AUFGABEN ▸
- 1) Stimmen die Aussagen (a), (b) und (c) mit dem Bericht über die Istanbuler Kundgebung überein? Beantworte jede mit Ja oder Nein und zitiere die entscheidenden Worte des Berichts wörtlich.
(a) Die Kundgebung fand vor dem Istanbuler Justizpalast statt.
(b) Unter den Festgenommenen befanden sich zwei HDP-Politikerinnen.
(c) Die Polizei begründete ihr Vorgehen mit einem Demonstrationsverbot des örtlichen Landratsamts.
- 2) Wie könnte der Bericht über die Istanbuler Kundgebung weitergehen? Schreibe ihn im selben Ton nach seinem letzten Satz fort.

AUSZUG ▸
+++++

Istanbuler Polizei löst Kundgebung für Gefangene auf

Die Istanbuler Polizei hat erneut eine Kundgebung von Angehörigen kranker politischer Gefangener aufgelöst, mindestens 15 Personen wurden gewaltsam festgenommen. Die Mutter eines Inhaftierten wurde bis zur Bewusstlosigkeit auf dem Boden fixiert.

In der westtürkischen Metropole Istanbul ist eine Kundgebung von Angehörigen kranker politischer Gefangener von der Polizei gewaltsam aufgelöst worden. Mehr als ein Dutzend Personen wurden festgenommen und an einen bislang unbekannten Ort verschleppt, darunter auch zwei HDP-Politikerinnen. Medienschaffende wurden von den Beamten ebenfalls drangsaliert, um eine kritische Berichterstattung zu unterbinden.

Zu der Kundgebung vor dem Sitz des Kreisverbands der HDP im Bezirk Şirinevler hatte die Angehörigeninitiative aufgerufen, die seit mehr als fünf Monaten jeden Donnerstag vor dem Istanbuler Justizpalast zusammenkommt, um mit einer „Gerechtigkeitswache“ die Freilassung schwer Erkrankter und wegen fehlendem Reuebekenntnis trotz Vollendung ihrer Strafen weiterhin Inhaftierter einzufordern. Bei den Beteiligten handelt es sich überwiegend um Mütter, die auf die lebensgefährlichen Zustände in den Gefängnissen in der Türkei aufmerksam machen und um das Leben ihrer inhaftierten Kinder kämpfen. Ihre Aktionen werden regelmäßig von der Polizei aufgelöst.

An der heutigen Kundgebung nahmen neben Mitgliedern der Initiative auch zahlreiche Aktivistinnen und Aktivisten diverser NGOs teil, hauptsächlich solche aus der Gefangenensolidarität. Die Polizei war bereits früh mit einem Großaufgebot vor Ort und hatte Absperrungen rund um das HDP-Gebäude errichtet, um die Kundgebung zu unterbinden. Zur Begründung wurde ein vom örtlichen Landratsamt erteiltes Demonstrationsverbot herangezogen.

+++++

BEREITGESTELLTES MATERIAL ▸
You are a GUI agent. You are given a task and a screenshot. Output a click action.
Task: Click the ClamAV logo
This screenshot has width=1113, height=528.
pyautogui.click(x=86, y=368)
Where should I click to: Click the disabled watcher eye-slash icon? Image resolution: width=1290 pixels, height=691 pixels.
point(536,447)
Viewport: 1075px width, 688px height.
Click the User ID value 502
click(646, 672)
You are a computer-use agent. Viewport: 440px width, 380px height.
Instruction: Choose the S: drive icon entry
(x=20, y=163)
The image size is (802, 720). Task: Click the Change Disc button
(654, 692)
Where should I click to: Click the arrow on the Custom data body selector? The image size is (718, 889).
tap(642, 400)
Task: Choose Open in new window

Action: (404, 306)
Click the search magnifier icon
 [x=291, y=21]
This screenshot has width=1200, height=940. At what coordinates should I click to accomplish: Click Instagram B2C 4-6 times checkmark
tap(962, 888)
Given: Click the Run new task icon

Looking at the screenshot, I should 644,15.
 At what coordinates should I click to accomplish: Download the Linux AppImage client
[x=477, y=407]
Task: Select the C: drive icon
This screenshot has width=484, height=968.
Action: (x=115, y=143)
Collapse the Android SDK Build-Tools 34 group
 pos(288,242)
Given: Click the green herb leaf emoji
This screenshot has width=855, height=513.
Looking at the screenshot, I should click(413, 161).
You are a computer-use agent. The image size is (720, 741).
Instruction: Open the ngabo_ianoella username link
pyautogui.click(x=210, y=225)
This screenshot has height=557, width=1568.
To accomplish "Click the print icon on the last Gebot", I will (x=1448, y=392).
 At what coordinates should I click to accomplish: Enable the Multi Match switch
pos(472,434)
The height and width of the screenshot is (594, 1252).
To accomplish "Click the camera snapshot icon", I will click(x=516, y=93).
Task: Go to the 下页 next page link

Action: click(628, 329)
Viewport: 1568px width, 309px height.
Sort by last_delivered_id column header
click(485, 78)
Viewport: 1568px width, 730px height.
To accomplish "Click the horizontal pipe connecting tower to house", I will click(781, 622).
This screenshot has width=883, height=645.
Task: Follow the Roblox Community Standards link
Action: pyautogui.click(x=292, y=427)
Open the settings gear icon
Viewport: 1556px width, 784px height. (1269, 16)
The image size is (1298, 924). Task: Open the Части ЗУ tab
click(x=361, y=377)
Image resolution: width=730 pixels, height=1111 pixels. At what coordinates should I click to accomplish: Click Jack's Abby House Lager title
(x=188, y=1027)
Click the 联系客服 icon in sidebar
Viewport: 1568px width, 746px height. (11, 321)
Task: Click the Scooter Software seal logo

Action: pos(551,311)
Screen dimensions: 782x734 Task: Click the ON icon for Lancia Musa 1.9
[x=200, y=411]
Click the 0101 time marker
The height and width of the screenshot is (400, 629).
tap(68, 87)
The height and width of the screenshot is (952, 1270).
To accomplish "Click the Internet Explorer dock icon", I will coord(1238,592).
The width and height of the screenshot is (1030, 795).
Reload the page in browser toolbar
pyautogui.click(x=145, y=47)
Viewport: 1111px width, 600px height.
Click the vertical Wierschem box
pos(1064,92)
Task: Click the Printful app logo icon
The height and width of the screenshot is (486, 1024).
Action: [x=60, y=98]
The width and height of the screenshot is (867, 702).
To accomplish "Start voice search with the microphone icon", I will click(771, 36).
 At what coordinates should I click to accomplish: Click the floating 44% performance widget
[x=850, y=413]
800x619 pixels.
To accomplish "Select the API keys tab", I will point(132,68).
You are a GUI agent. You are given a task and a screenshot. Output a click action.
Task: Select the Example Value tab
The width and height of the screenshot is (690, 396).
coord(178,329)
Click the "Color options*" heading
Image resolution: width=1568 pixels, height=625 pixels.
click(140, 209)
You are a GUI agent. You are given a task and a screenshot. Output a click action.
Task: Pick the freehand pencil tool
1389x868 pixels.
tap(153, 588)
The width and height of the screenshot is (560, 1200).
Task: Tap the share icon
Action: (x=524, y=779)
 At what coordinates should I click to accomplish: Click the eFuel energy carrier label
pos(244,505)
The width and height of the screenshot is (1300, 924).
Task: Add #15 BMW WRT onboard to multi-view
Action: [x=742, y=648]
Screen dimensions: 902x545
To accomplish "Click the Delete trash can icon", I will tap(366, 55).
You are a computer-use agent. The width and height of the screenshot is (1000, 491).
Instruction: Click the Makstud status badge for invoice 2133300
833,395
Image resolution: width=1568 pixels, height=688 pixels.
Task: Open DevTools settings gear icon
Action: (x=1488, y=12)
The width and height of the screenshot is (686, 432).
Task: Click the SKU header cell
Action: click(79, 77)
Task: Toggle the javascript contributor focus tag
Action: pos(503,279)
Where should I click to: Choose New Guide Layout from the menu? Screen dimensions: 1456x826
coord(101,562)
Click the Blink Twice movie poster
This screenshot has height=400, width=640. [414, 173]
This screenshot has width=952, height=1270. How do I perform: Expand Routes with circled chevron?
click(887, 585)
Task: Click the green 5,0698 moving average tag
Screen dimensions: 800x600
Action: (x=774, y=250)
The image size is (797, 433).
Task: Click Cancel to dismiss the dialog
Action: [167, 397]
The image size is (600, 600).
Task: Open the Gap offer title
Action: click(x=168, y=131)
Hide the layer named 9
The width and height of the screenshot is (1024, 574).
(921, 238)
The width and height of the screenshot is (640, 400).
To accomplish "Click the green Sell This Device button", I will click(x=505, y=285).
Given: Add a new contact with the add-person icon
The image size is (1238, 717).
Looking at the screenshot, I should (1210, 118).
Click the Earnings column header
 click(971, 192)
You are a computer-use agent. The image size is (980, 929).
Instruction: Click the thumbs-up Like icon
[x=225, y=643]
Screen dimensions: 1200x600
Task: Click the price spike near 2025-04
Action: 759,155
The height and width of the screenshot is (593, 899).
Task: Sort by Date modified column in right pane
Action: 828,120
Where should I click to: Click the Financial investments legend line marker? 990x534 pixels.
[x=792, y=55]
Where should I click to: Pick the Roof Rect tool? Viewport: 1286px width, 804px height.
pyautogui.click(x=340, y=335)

+++++

ANTWORTEN JE AUFGABE ▸
- 1)
(a) Nein: „Zu der Kundgebung vor dem Sitz des Kreisverbands der HDP im Bezirk Şirinevler“
(b) Ja: „darunter auch zwei HDP-Politikerinnen“
(c) Ja: „Zur Begründung wurde ein vom örtlichen Landratsamt erteiltes Demonstrationsverbot herangezogen.“

- 2)
Weil die Protestierenden der Aufforderung, die Versammlung aufzulösen, nicht nachkamen, stürzte sich die Polizei in die Menge. Cemile Karakaş, deren Sohn Xemgin Karakaş bei seiner Verlegung aus Silivri in ein Gefängnis in Afyon im vergangenen Februar schwer misshandelt wurde, wurde auf den Boden gestoßen. Ein wegen sexualisierter Gewalt gegen Demonstrantinnen einschlägig bekannter Beamter fixierte Karakaş und drückte ihren Hals mit dem Knie gegen den Asphalt. Sie bekam keine Luft, was sie auch geäußert hat, der Polizist ignorierte sie jedoch und ließ erst von der Frau ab, als sie bewusstlos war. Der Aktivistin Fince Akman, Mutter des im Hochsicherheitsgefängnis Silivri Nr. 3 inhaftierten Yakup Akman, wurden bei der Festnahme insgesamt neun Einweghandfesseln angelegt.

Mindestens fünfzehn Festnahmen

Nach bisherigem Stand sind mindestens fünfzehn Teilnehmende der Kundgebung festgenommen worden. Unter ihnen befinden sich die Gefangenenangehörigen Fince Akman, Cemile Çiftçi, Cemile Karakaş, Kumri Akgül und Zeynep Calıhan; die Ko-Vorsitzenden der HDP-Verbände in Küçükçekmece, Bahçelievler und Bakırköy, Gülsüm Öztürk, Fatma Çatak und Sadık Yılmaz; der Istanbuler HDK-Sprecher Erkan Tepeli; die Vereinsvorsitzende von ANYAKAY-DER, Evin Genç und die HDP-Jugendratsaktivistin Mizgin Taşdemir.